For a while, however, the Union general had no suspicion of what was happening, for he interpreted the interference with the telegraph wires as the work of cavalry riders whom a comparatively small force could quickly disperse. But when the troops dispatched for this purpose came hurrying back with the news that Jackson's whole army was behind them, he acted precisely as Lee had expected, and completely forgetting to close the doors behind him, dashed madly after "Stonewall," whom he regarded as safe as a cat in a bag.

The door which he should have closed was Thoroughfare Gap, for that was the only opening through which Lee could have led his men with any hope of arriving in time to help his friends, and a few troops could have blocked it with the utmost ease. But it was left unguarded and Pope had scarcely turned his back to spring on Jackson before Lee slid through the Gap and sprang on him.
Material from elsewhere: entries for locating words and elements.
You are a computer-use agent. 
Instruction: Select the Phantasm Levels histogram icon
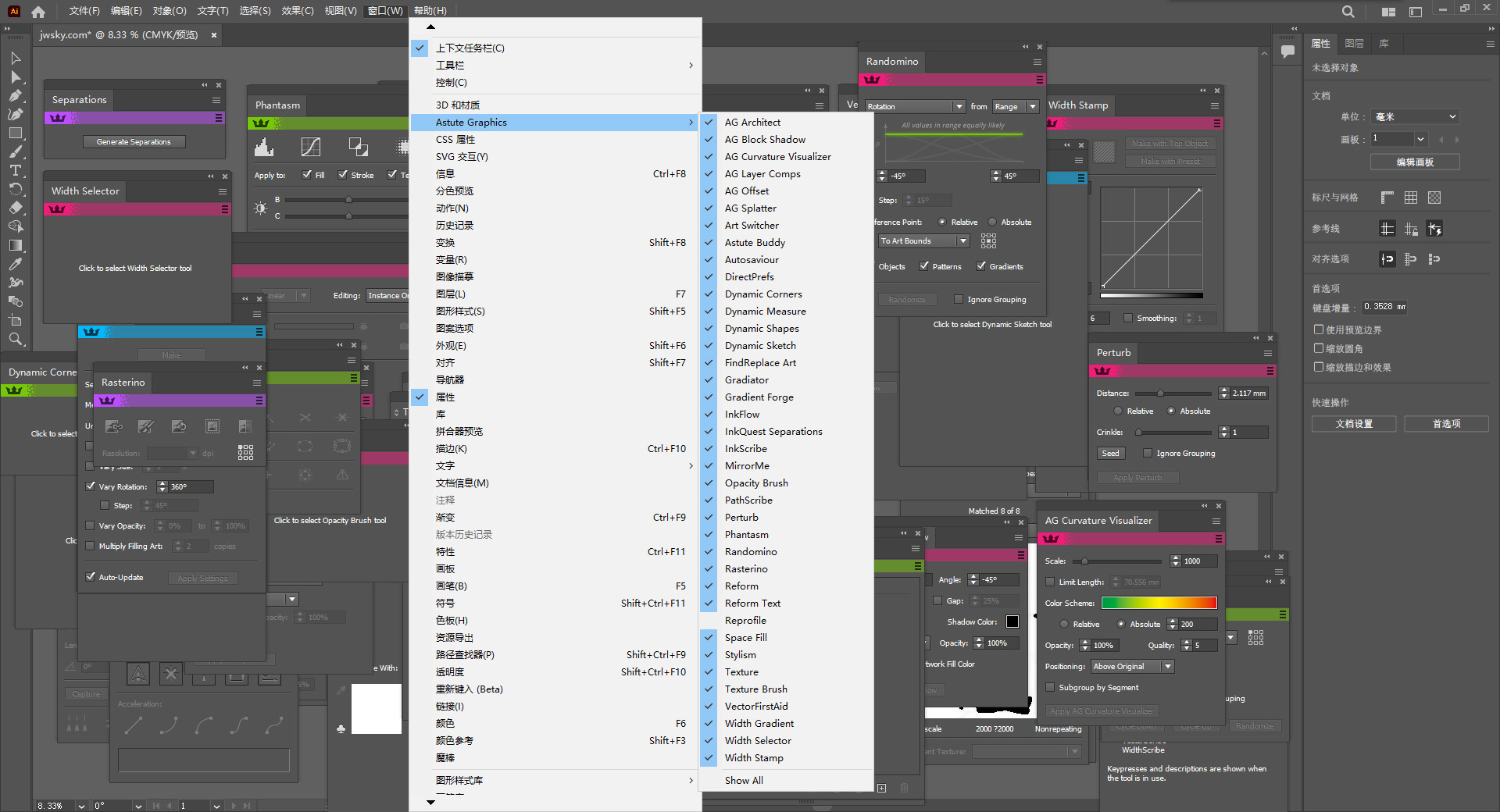(263, 147)
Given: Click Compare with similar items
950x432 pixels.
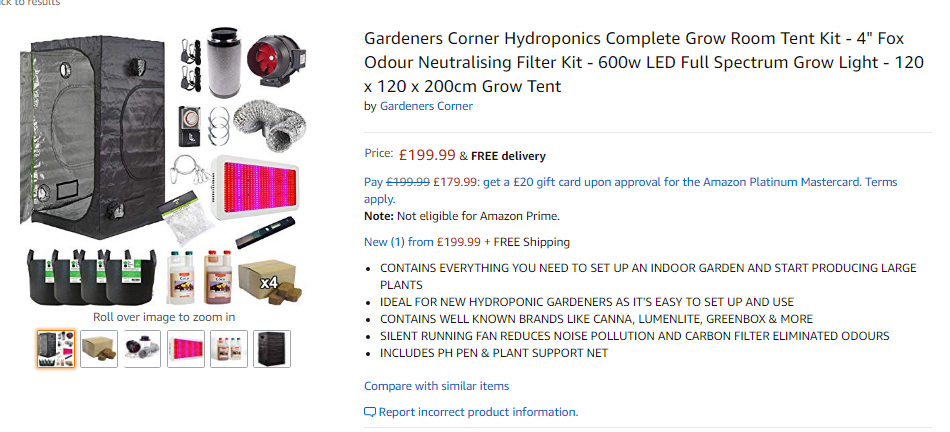Looking at the screenshot, I should point(436,386).
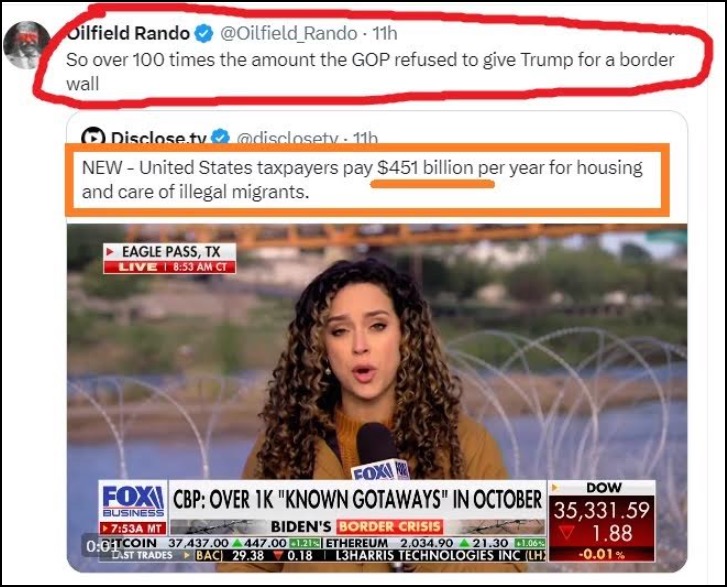727x587 pixels.
Task: Open the Disclose.tv play-logo avatar
Action: coord(93,136)
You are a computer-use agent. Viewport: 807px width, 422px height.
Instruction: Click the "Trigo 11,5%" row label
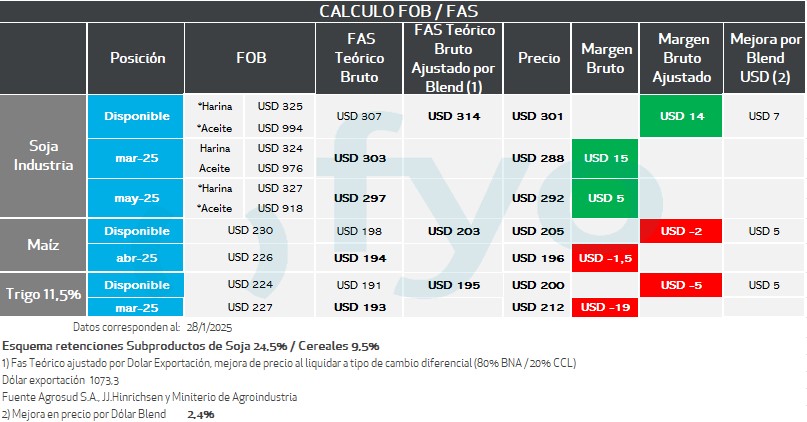43,295
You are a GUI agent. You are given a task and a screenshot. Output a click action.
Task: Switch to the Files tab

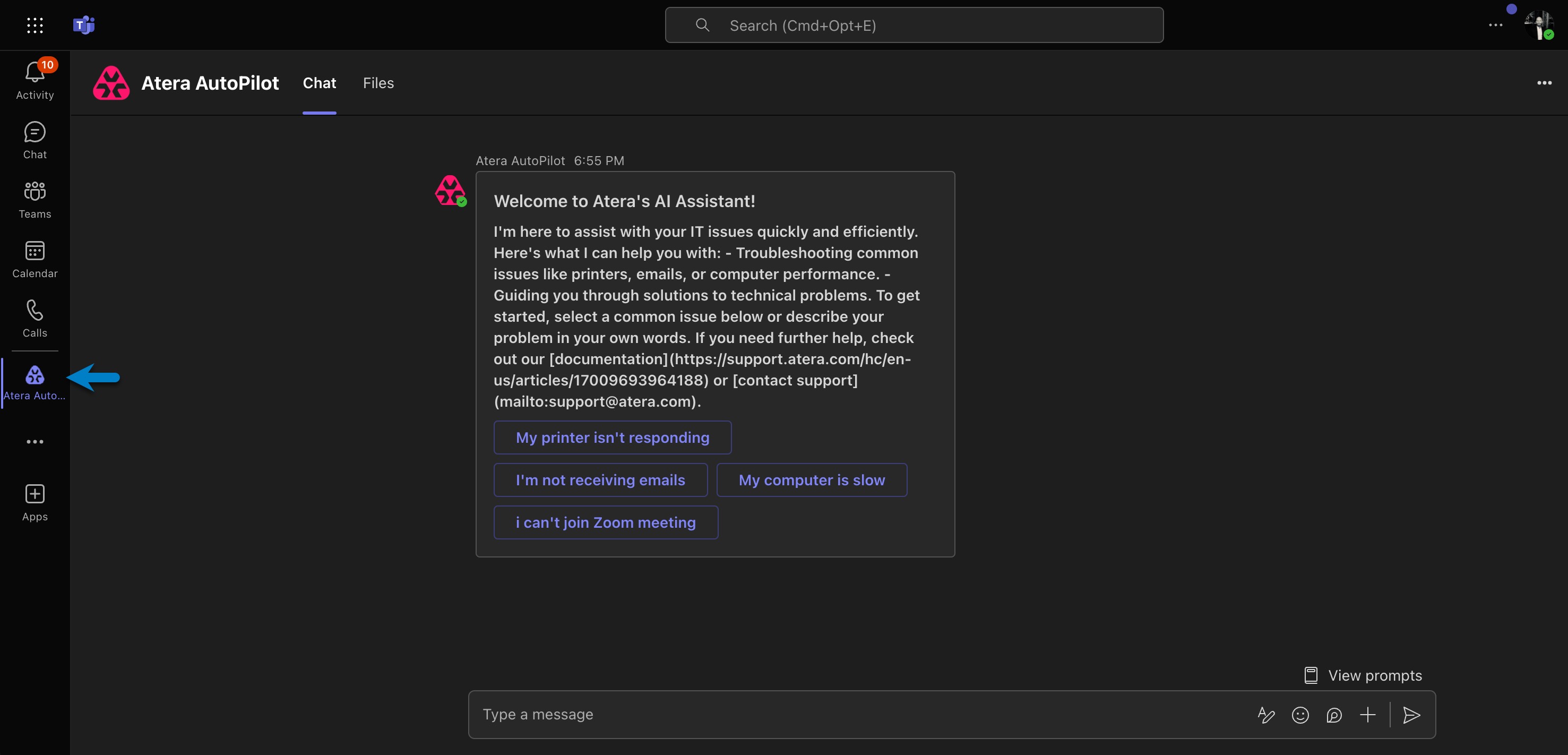click(378, 83)
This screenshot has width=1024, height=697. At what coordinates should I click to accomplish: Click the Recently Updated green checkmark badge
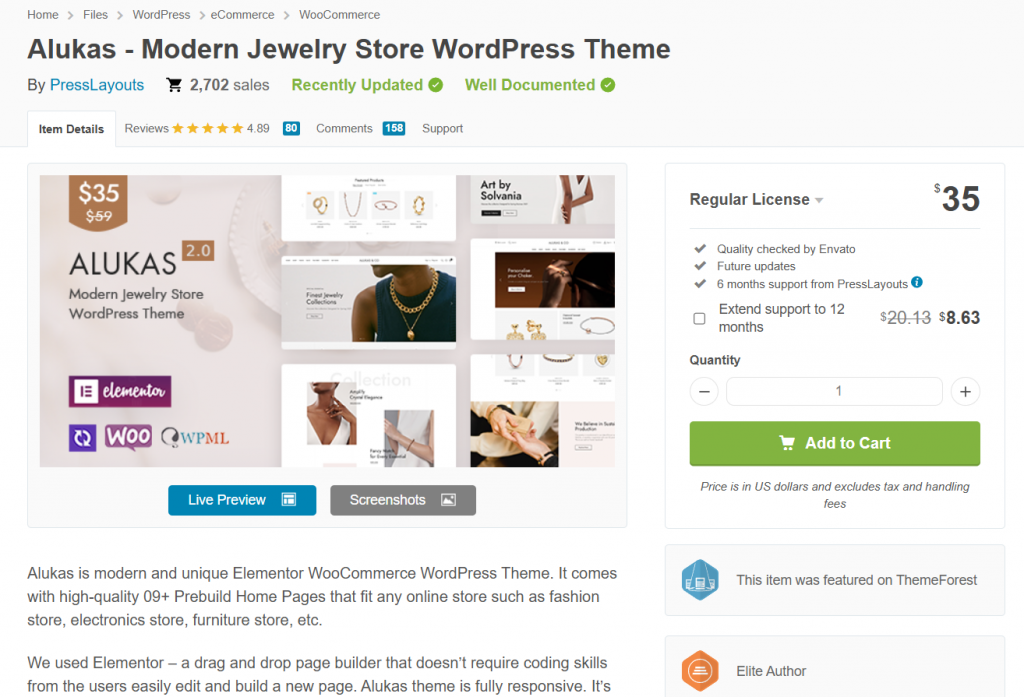[x=436, y=85]
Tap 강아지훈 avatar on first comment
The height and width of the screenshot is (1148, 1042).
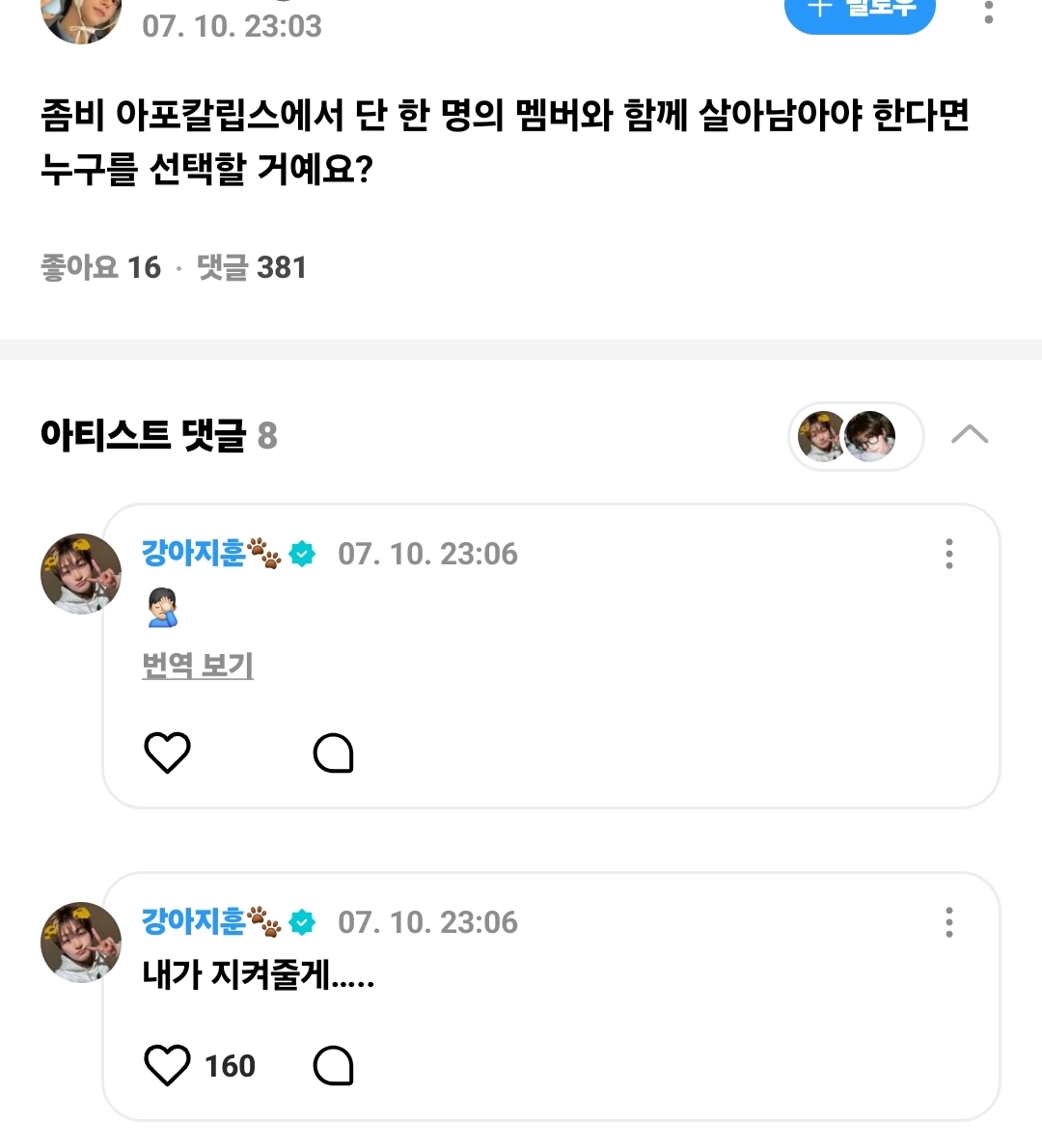click(x=81, y=574)
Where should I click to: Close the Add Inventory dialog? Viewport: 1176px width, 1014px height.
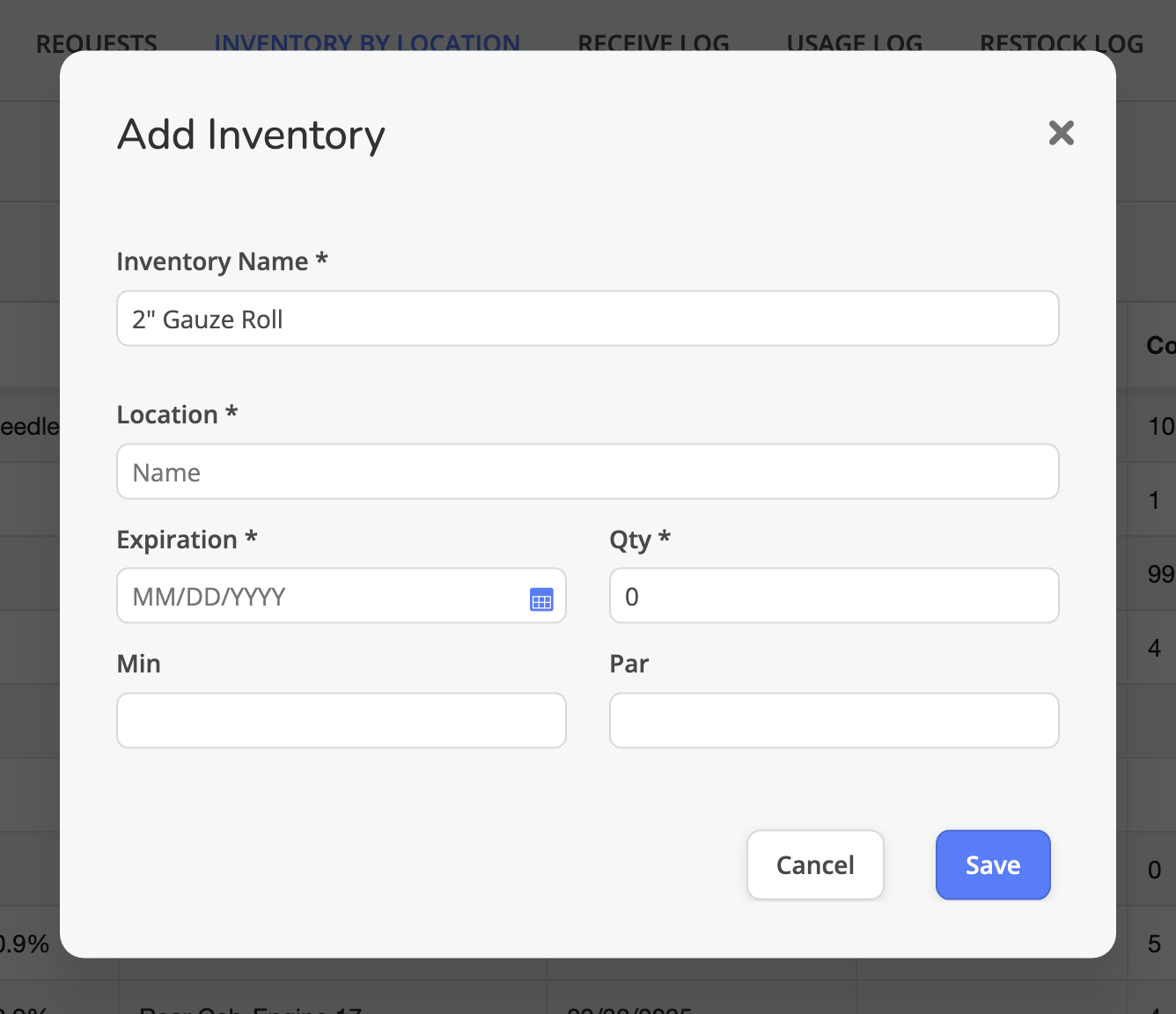1061,133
The contest that followed, called the Second Battle of Bull Run or Manassas (August 30, 1862), was almost a repetition of the first, except that in the earlier battle the Union soldiers had a fair chance and on this occasion they had none at all. Indeed, Lee and Jackson had Pope so situated that, despite the bravery of his men, they battered and pounded him until he staggered from the field in a state of hysterical confusion, wildly telegraphing that the enemy was badly crippled and that everything would be well, and following up this by asking if the capital would be safe, if his army should be destroyed. It is indeed possible that his army would have been reduced to a mere mob, had it not been for the proximity of the fortifications of Washington, into which his exhausted regiments were safely tumbled on the 2nd of September, 1862.

Thus, for the second time in two months, Lee calmly confronted the wreck of an opposing host, which, at the outset, had outnumbered him and confidently planned for his destruction.